Далее. Мне кажется совершенно непродуманной организация процесса обучения в школе. В бывшей советской школе в обязанности директора и его заместителей входило систематическое посещение уроков и их анализ. Там, где руководство школы было достаточно квалифицированным, это дисциплинировало учителей, заставляло их серьезно готовиться к занятиям. На основании личного опыта скажу, что очень важна домашняя работа учителя, когда он продумывает будущий урок. Мой педагогический стаж перевалил за 50, но я, как и раньше, тщательно продумываю каждый урок. Здесь же визиты руководителей школы на урок учителя носят эпизодический характер. Учитель не контролируется на рабочем месте, не получает методической помощи. К сожалению, я достаточно часто видел, что учитель входит в класс, не подготовившись.
Вроде бы все рассказал. Разве вот еще что. Воспоминания, которые на меня нахлынули в процессе нашей переписки, натолкнули на мысль: что, если обратиться к одесситам с призывом вспомнить о своих наставниках? Я с радостью принял бы участие в этом проекте.
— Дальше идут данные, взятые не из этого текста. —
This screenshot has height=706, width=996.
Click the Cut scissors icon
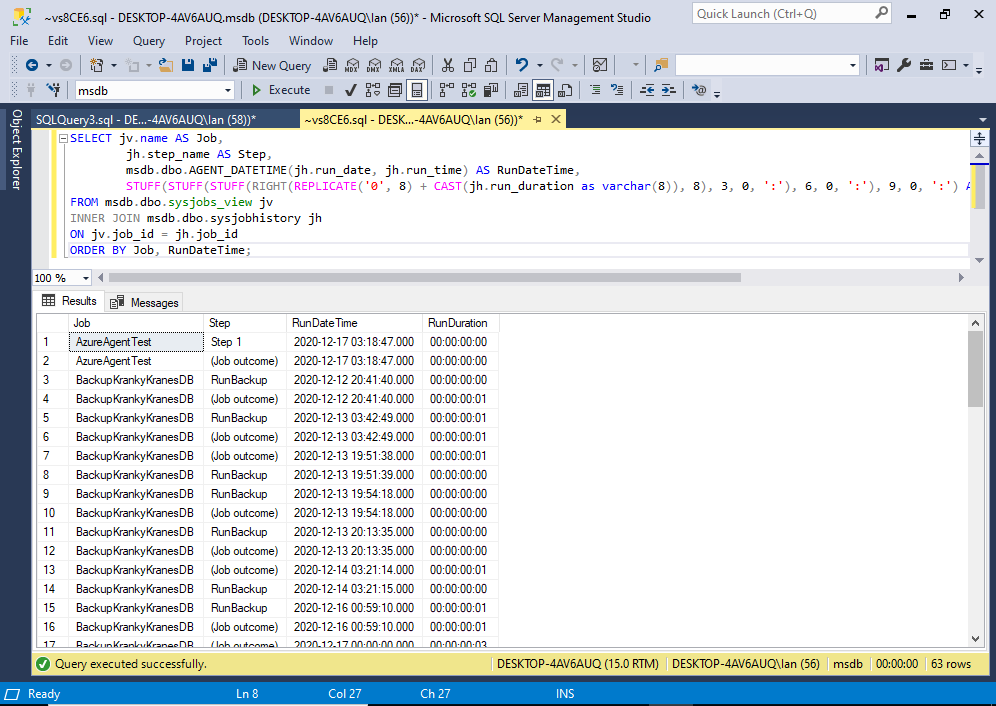pos(448,65)
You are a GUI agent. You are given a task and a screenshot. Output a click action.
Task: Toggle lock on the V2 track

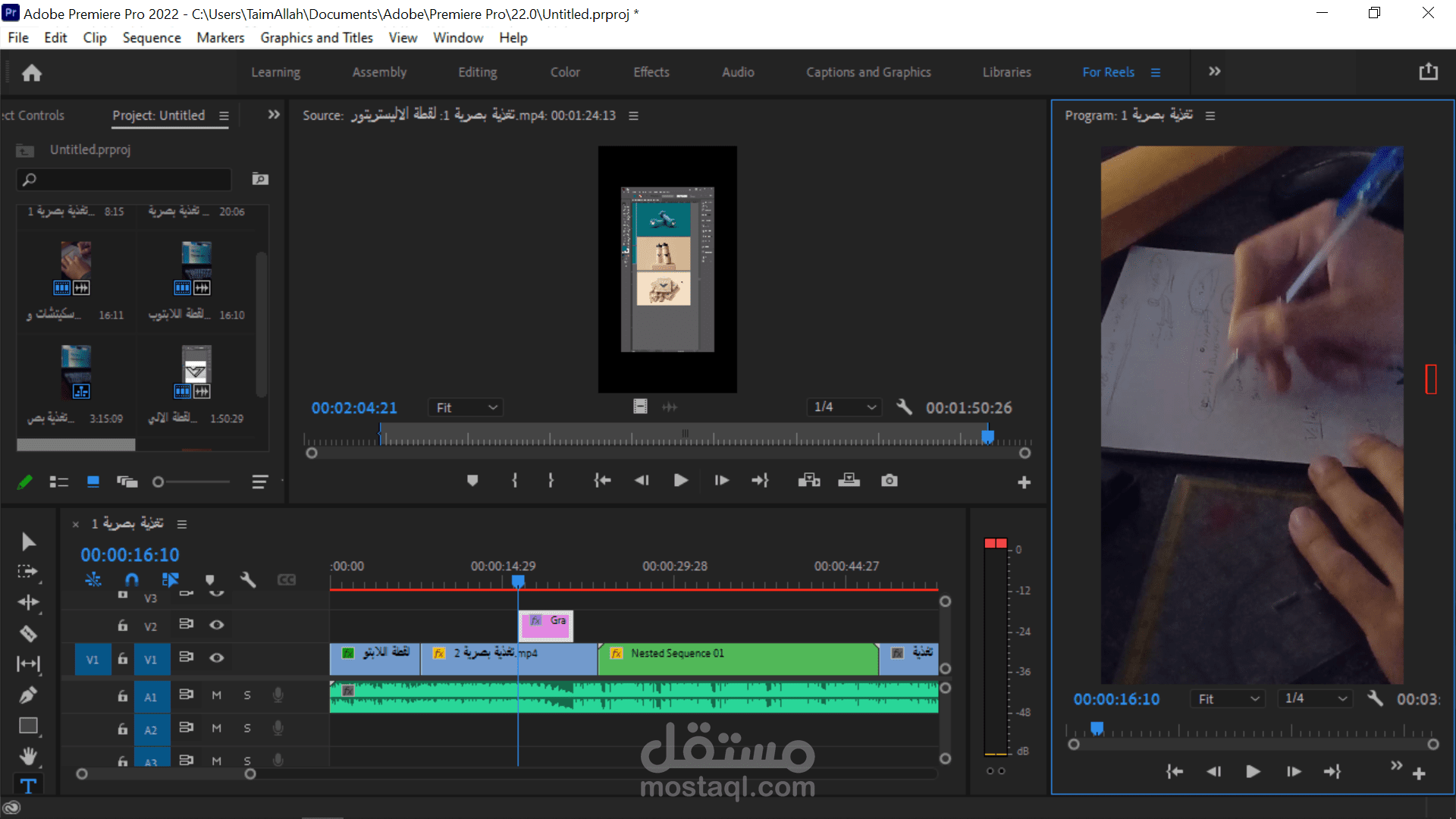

— Почему же только к одесситам — ко всем читателям можно обратиться с таким предложением. Однако это уже, как редактор решит...
Белла КЕРДМАН
ТАК ЗАКАНЧИВАЕТСЯ этот интернет-диалог в израильской газете. А нам, в свою очередь, хочется присоединиться к предложению Давида Натановича и обратиться к нашим читателям. Действительно, совместными усилиями мы можем создать интересную летопись о выдающихся педагогах нашего города (и области).